Un po’ più su di Mauritania e Gambia, ma un po’ più giù di Tonga e Belize. E spaventosamente più giù rispetto a Paesi come Olanda, Svezia, Germania etc etc. Ergo, ne ricavano i detrattori, la stampa italiana è di pessima qualità, venduta al miglior offerente, pavida, omertosa e vigliacca, e quindi meritevolissima di critiche. Magari non di azioni violente, ma di certo è passibile di biasimo, se non disprezzo.
Qualcuno si è però mai chiesto perché siamo così in basso? Questo il sunto delle motivazioni che hanno spinto Reporters sans frontières a porci così in basso: «La libertà di stampa in Italia continua ad essere minacciata da organizzazioni mafiose, in particolare nel sud del Paese, così come da vari piccoli gruppi estremisti violenti.
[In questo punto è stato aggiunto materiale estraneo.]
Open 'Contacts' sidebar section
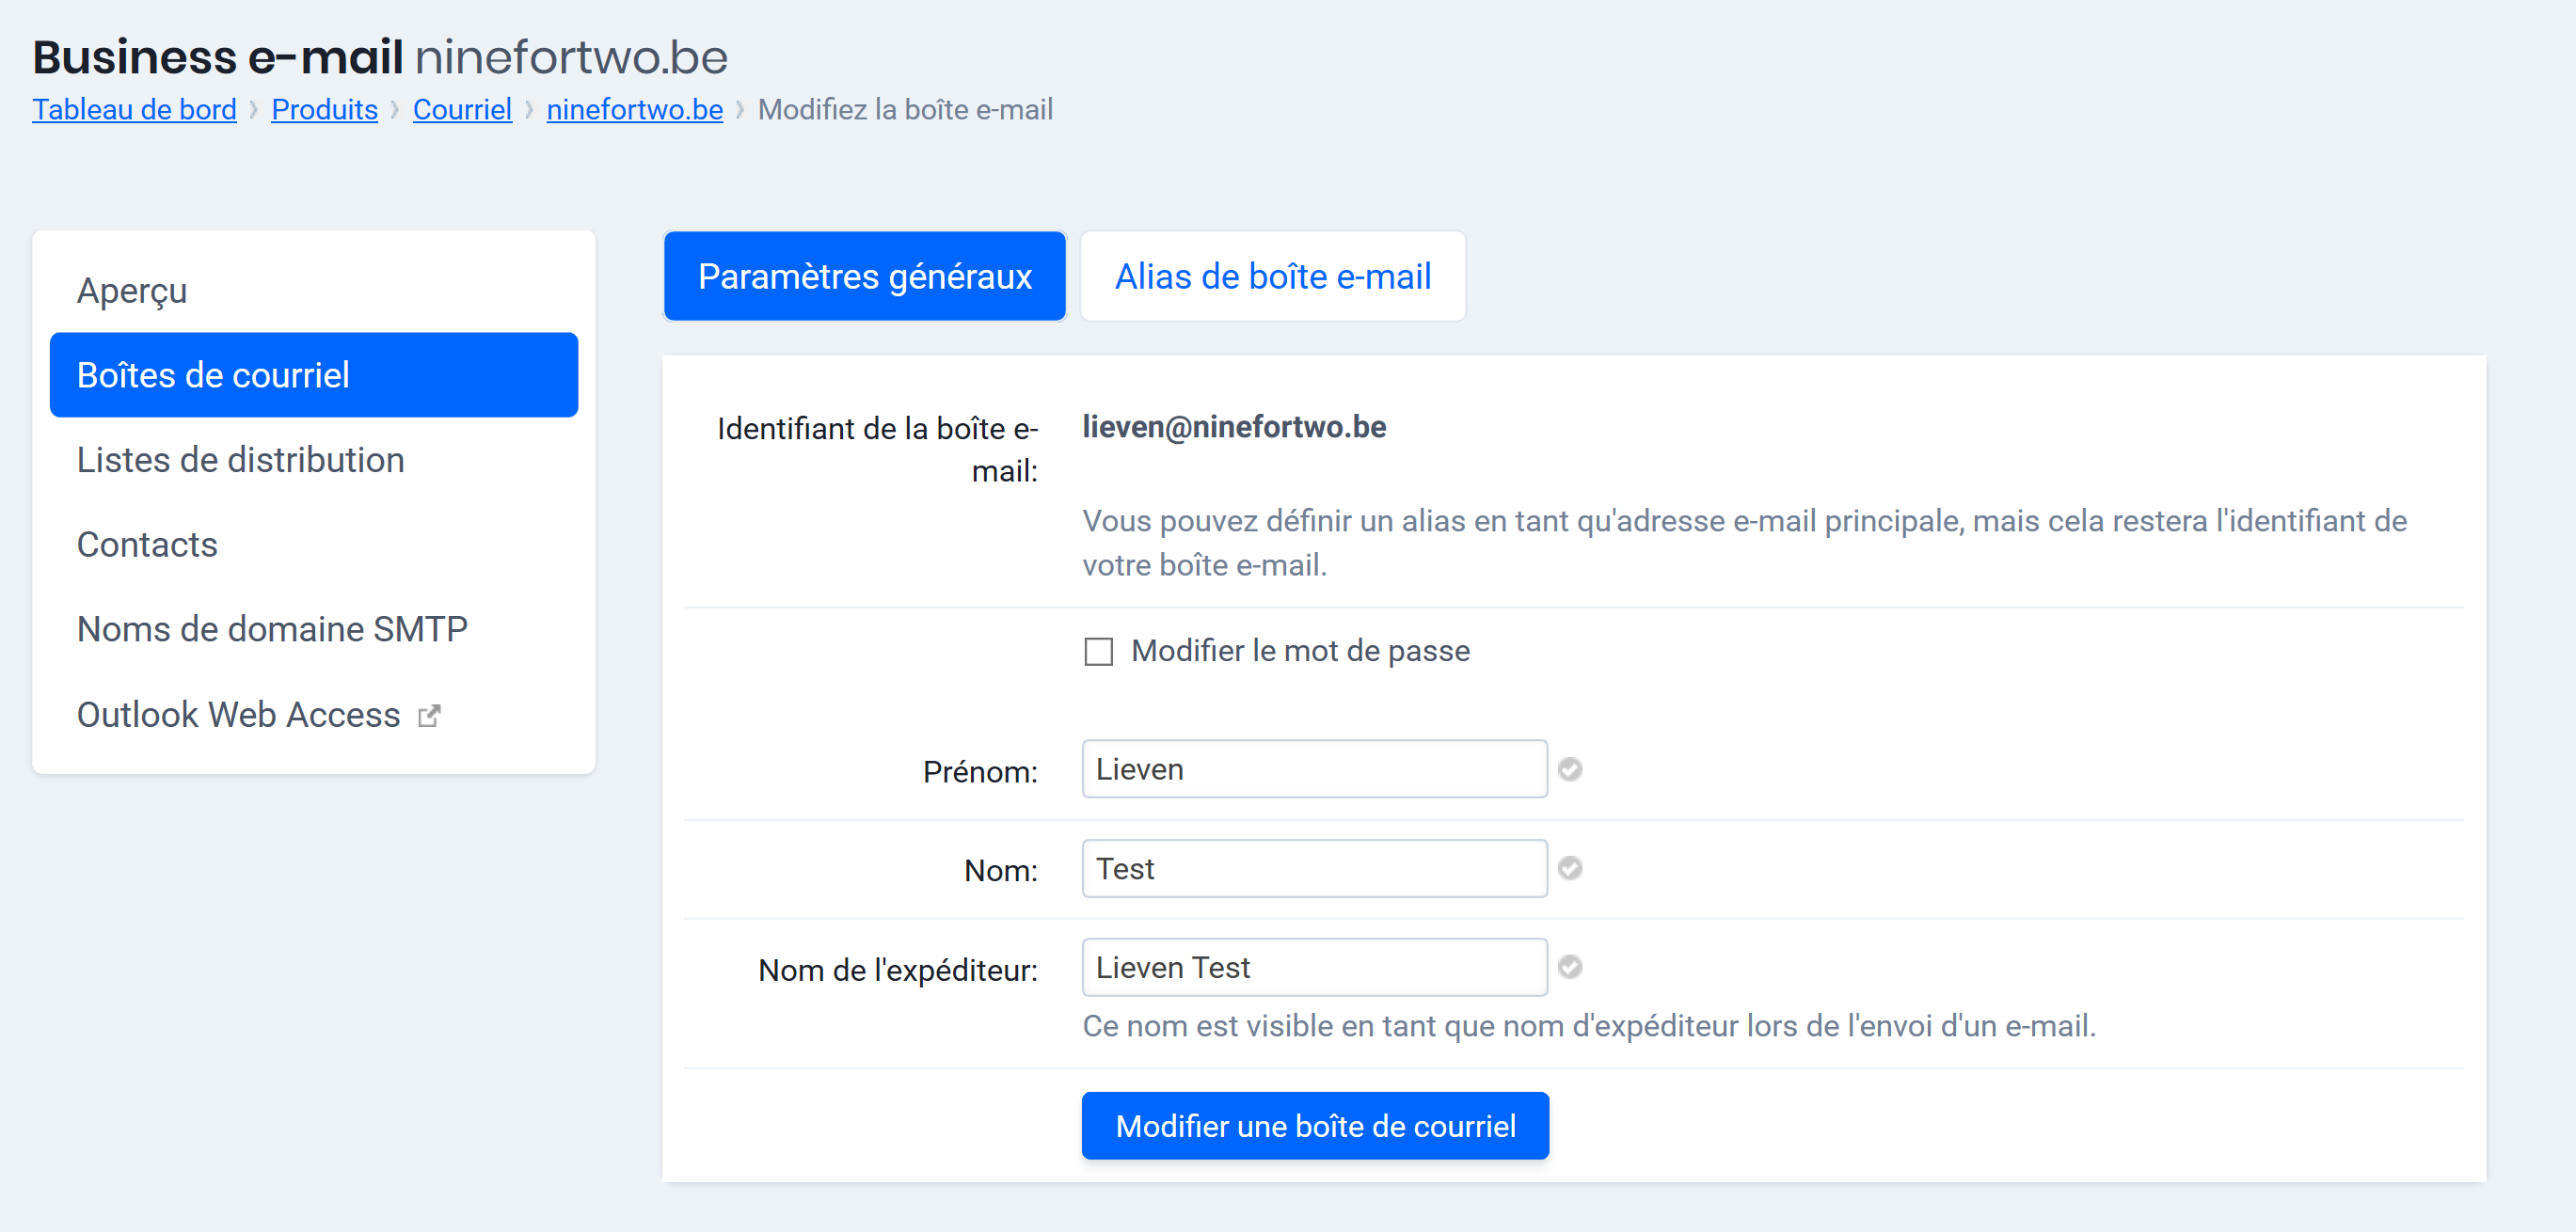2576x1232 pixels. click(146, 544)
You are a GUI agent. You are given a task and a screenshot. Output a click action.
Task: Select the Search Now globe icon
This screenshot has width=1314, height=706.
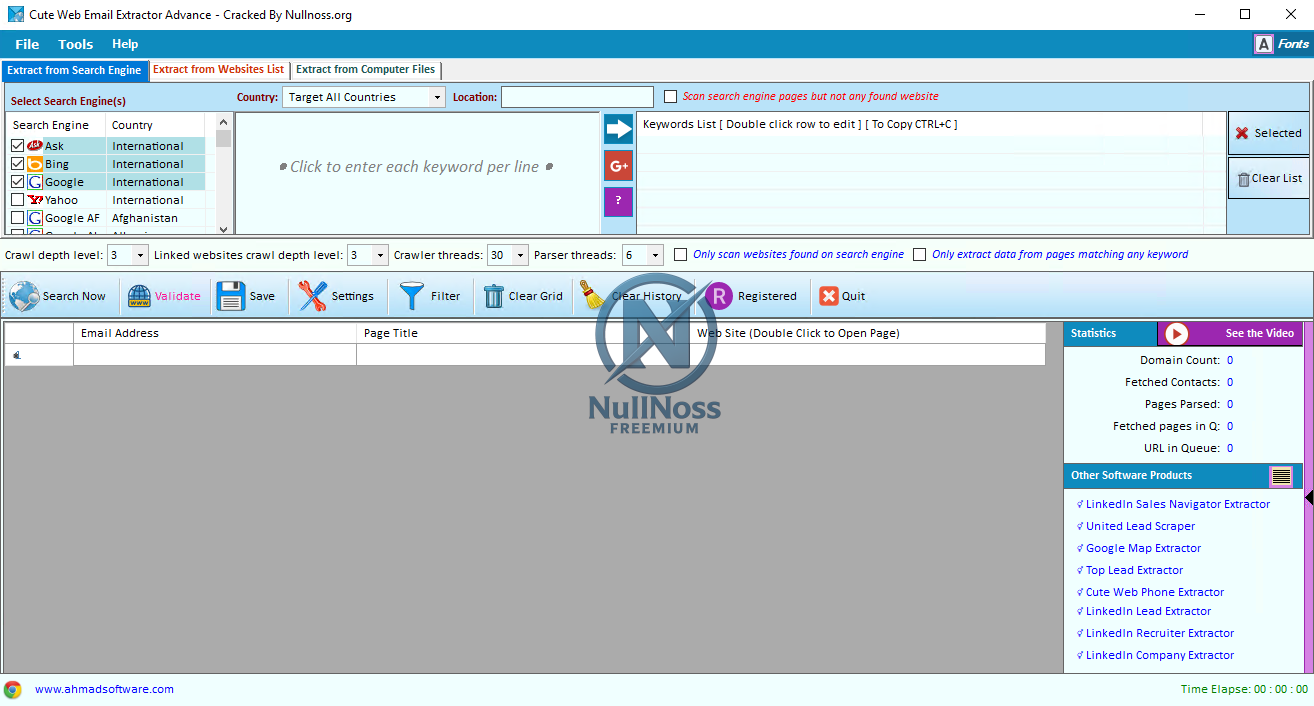click(x=25, y=296)
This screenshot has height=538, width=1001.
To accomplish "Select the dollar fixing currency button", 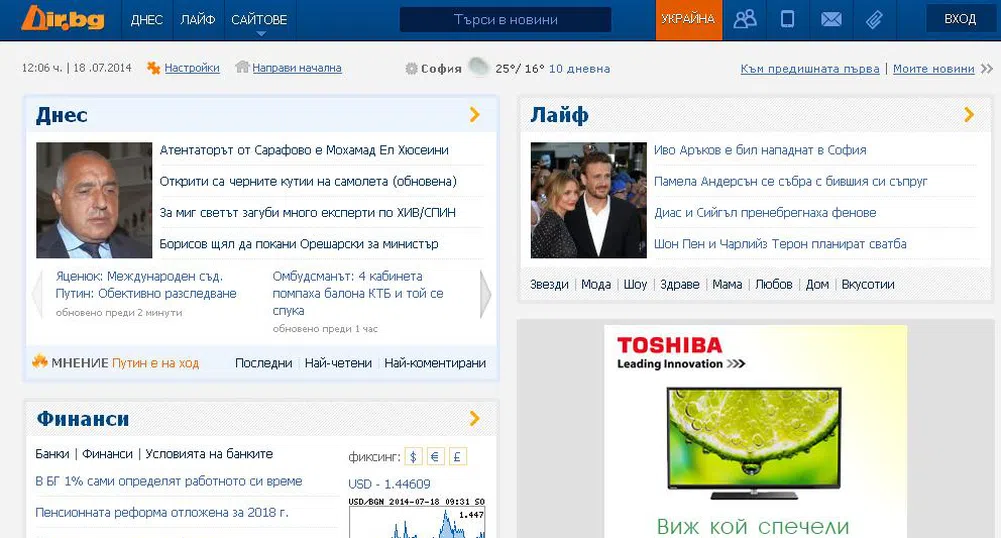I will coord(414,457).
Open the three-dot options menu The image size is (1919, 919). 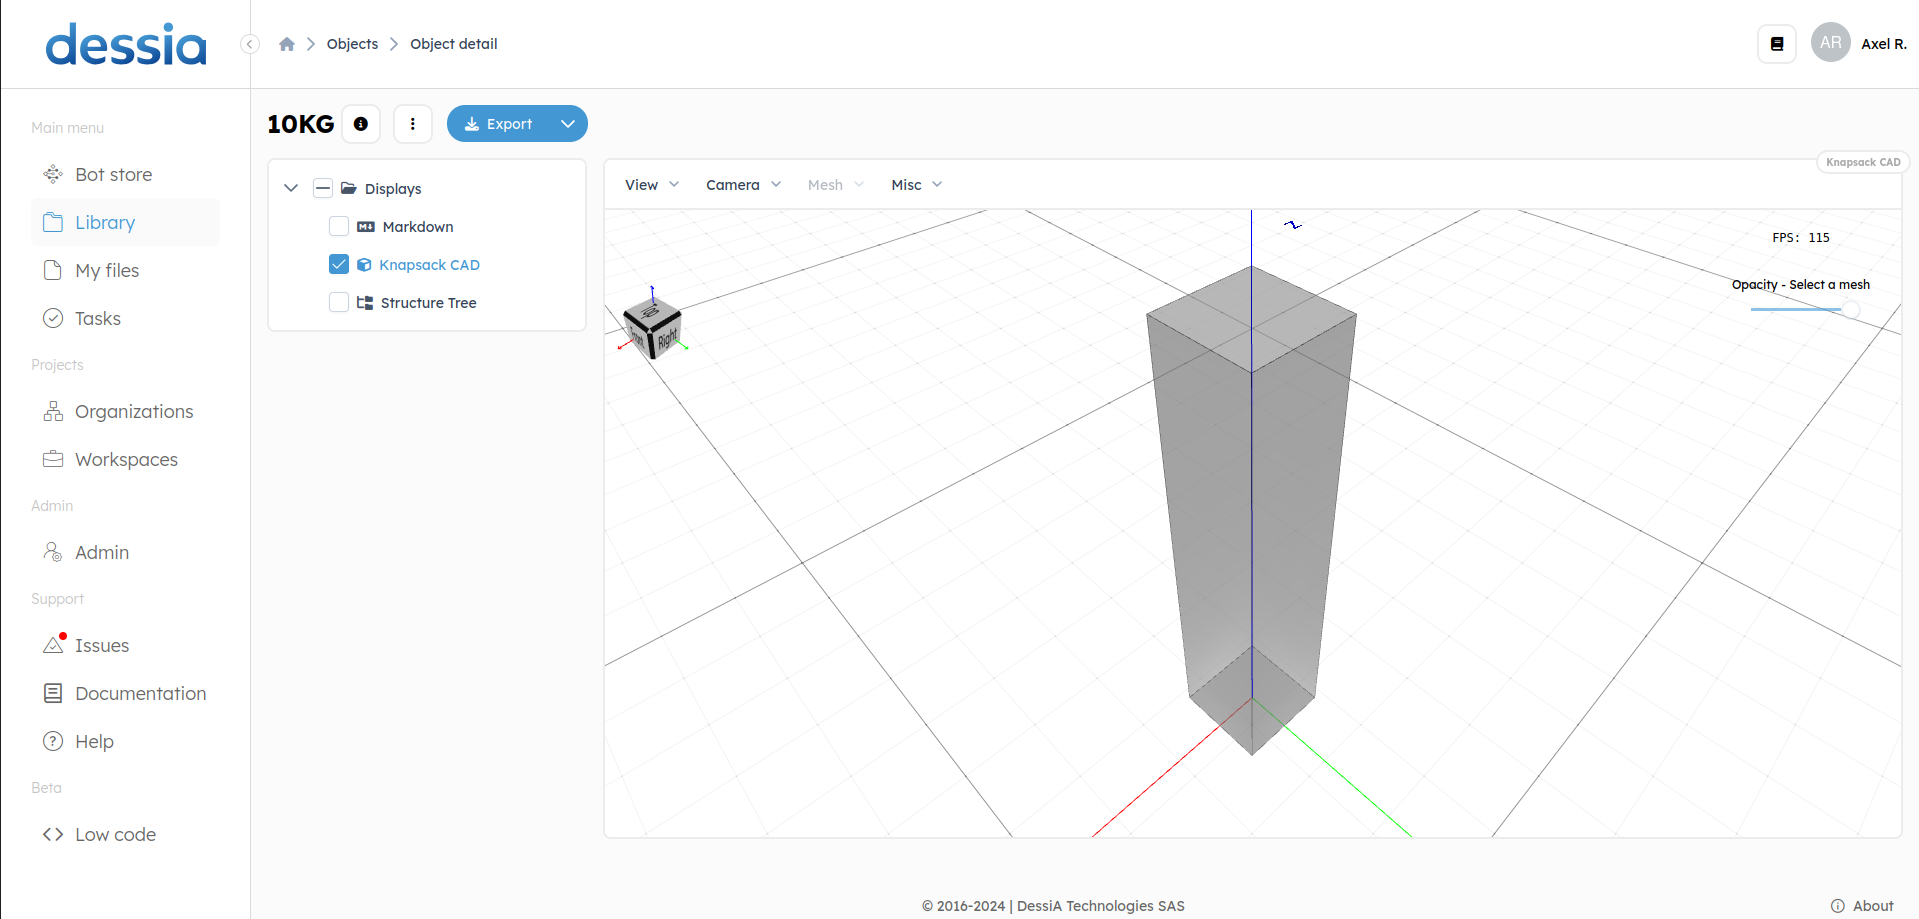(412, 124)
I giornalisti denunciano anche tentativi da parte della politica di limitare la loro libertà di coprire casi giudiziari per mezzo della “legge bavaglio”, oltre che per procedure SLAPP che sono pratica comune in Italia».
Ricordato che le procedure SLAPP (acronimo di Strategic lawsuits against public participation ) sono, per esempio, le cause civili con richieste milionarie di risarcimento, rimane il fatto che da nessuna parte il misero punteggio viene motivato con la scarsa qualità del giornalismo italiano. In poche parole: se siamo così in basso non è perché i giornalisti siano venduti al sistema o asserviti ma, anzi, ed esattamente al contrario, perché qualcuno minaccia il loro lavoro.
Chi? La mafia, naturalmente, potentati economici che intentano cause intimidatorie, la politica ma anche piccoli gruppi estremisti. Per esempio, proprio quello che ha preso d’assalto la Stampa. Assai probabile che questo gravissimo episodio verrà analizzato dai Reporters e potrebbe contribuire, l'anno prossimo, a pregiudicare ulteriormente la posizione italiana. Come, del resto, avvenne qualche anno fa, ai tempi di Grillo alla guida dei 5Stelle, quando, accusando la stampa di diffondere falsità, pensò bene di lanciare l’iniziativa del giornalista del giorno, ovvero individuare un giornalista a lui inviso e metterlo alla berlina social. Il risultato fu che, puntualmente, il rapporto successivo di Reporters sans frontières (era il 2017) considerò la lista di Grillo un vulnus alla libertà di stampa in Italia.
Ed ecco quindi il cortocircuito: più alcuni personaggi pubblici dotati di gran seguito si scagliano contro la stampa accusandola di non essere libera e di essere faziosa, più si compromette la libertà di stampa stessa.
In molti, pur non giustificando l’azione degli squadristi di Torino, invitano a contestualizzarla. D’accordo, dicono, hanno sbagliato, ma la stampa italiana è un disastro: vedete che siamo al 49esimo posto? Una reazione critica e di protesta è da mettere in conto e, anzi, sarebbe doverosa, concludono. Giusto, ma grazie proprio ad azioni di quel tipo l’anno prossimo rischiamo di essere oltre il 50esimo. E, a dirla tutta, anche il solo lanciare “un monito alla stampa per tornare a fare il proprio lavoro, per riportare i fatti al centro del loro lavoro” come ha fatto Albanese, di fatto sottintendendo che la stampa in blocco occulti i fatti e la realtà, non va per niente nella direzione giusta, vale a dire aumentare il grado di libertà di stampa. Anzi.